Multidisciplinary professional services organization

7 minute read 27 Oct. 2020

EY and Microsoft have worked together to explore how the Microsoft Fairlearn toolkit can help financial institutions embed fairness in their lending practices.

EY and Microsoft  have worked together to explore how the Microsoft Fairlearn toolkit, an open-source toolkit started by Microsoft, can be used to assess and improve the level of fairness of a machine learning (ML) model for loan adjudication. As AI plays an increasingly prominent role in the financial services industry, organizations must use it responsibly and plan for unintended consequences, such as amplifying existing gender or racial biases or violating laws such as the Canadian Human Rights Act. To address these kinds of concerns, fairness must be explicitly prioritized throughout the AI development and deployment lifecycle. Thus, transparency and fairness quickly became the most important aspects of a sound and trustworthy artificial intelligence/machine learning (AI/ML) model.

The importance of fairness in financial modeling

Financial services organizations play a central role in the financial wellbeing of individuals, communities and businesses. Every day, these organizations make decisions that impact people’s lives, such as approving loan applications, foreclosing on mortgages, or paying out life insurance claims.

In recent years, financial services organizations have begun to use artificial intelligence (AI) and machine learning (ML) in their decision-making processes. With the ability to ingest and analyse vast amounts of data, both structured and unstructured, AI algorithms have the potential to help financial services organizations better meet their customers’ needs.

As AI plays an increasingly prominent role in the financial services industry, organizations must use it responsibly and plan for unintended consequences. When an organization deploys an AI system, there’s the potential to inadvertently deny people services, amplify existing gender or racial biases, or violate laws such as the Canadian Human Rights Act.

To address these kinds of concerns, fairness must be explicitly prioritized throughout the AI development and deployment lifecycle. Transparency and fairness are the most important aspects of a sound and trustworthy AI/ML model.

Here we explore how the Microsoft Fairlearn toolkit can be used to assess and improve the fairness of a ML model for loan adjudication.

Contact us to learn more and to request a full copy of this whitepaper.

How is fairness defined?

Fairness metric quantify the extent to which a model satisfies a given definition of fairness. Fairlearn covers several standard definitions of fairness for binary classification, as well as definitions that are appropriate for regression. These definitions either require parity in model performance (e.g., accuracy rate, error rate, precision, recall) or parity in selection rate (e.g., loan approval rate) between different groups defined in terms of a sensitive feature such as “gender” or “age.” We note that the sensitive feature need not be used as an input to the model, it is only required when evaluating fairness metrics.

The following three definitions are widely used in classification settings where being classified as “positive” results into an allocation of an opportunity or resource (e.g., a loan) and having a positive label in a dataset means that the corresponding individual is “qualified”:

  • Demographic parity (independence): Individuals within each group should be classified as positive at equal rates.
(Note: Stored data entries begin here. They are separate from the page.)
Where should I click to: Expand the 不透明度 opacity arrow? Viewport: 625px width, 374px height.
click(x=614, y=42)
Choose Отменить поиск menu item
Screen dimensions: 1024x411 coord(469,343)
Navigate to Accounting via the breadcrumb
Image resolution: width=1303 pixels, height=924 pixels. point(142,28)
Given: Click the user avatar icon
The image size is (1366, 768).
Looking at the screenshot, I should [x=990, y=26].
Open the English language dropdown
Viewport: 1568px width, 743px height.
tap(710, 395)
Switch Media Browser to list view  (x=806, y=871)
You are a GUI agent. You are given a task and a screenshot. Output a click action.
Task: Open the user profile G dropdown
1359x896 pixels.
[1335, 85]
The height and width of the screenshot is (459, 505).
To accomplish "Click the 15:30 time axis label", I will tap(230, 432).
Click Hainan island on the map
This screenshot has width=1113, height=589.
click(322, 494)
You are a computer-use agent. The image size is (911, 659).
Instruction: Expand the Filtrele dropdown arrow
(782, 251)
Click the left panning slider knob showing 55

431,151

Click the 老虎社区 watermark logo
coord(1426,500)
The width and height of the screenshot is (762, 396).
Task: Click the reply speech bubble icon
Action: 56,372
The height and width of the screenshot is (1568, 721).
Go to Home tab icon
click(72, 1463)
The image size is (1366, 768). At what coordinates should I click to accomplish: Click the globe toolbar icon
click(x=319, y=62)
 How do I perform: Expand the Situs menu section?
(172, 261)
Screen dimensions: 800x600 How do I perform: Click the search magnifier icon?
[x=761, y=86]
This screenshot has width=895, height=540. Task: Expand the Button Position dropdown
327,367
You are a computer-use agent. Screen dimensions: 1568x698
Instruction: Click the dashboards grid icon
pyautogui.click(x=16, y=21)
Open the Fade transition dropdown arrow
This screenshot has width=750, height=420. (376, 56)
Equivalently, the selection rates across all groups should be equal.
  • Equal opportunity (separation): The qualified individuals in each group should be classified as positive at equal rates. Equivalently, the true-positive rates across all groups should be equal.
  • Equalized odds (sufficiency): The qualified individuals within each group should be classified as positive at equal rates; the unqualified individuals within each group should also be classified as positive at equal rates. Equivalently, the true-positive rates across all groups should be equal and the false-positive rates across all groups should be equal.

Fairlearn

Fairlearn is an open-source Python toolkit for assessing and improving the fairness of AI systems. The design of Fairlearn reflects the understanding that there is no single definition of fairness and that prioritizing fairness in AI often means making trade-offs based on competing priorities. Fairlearn enables data scientists and developers to select an appropriate fairness definition, to navigate trade-offs between fairness and model performance, and to select an unfairness mitigation algorithm that fits their needs.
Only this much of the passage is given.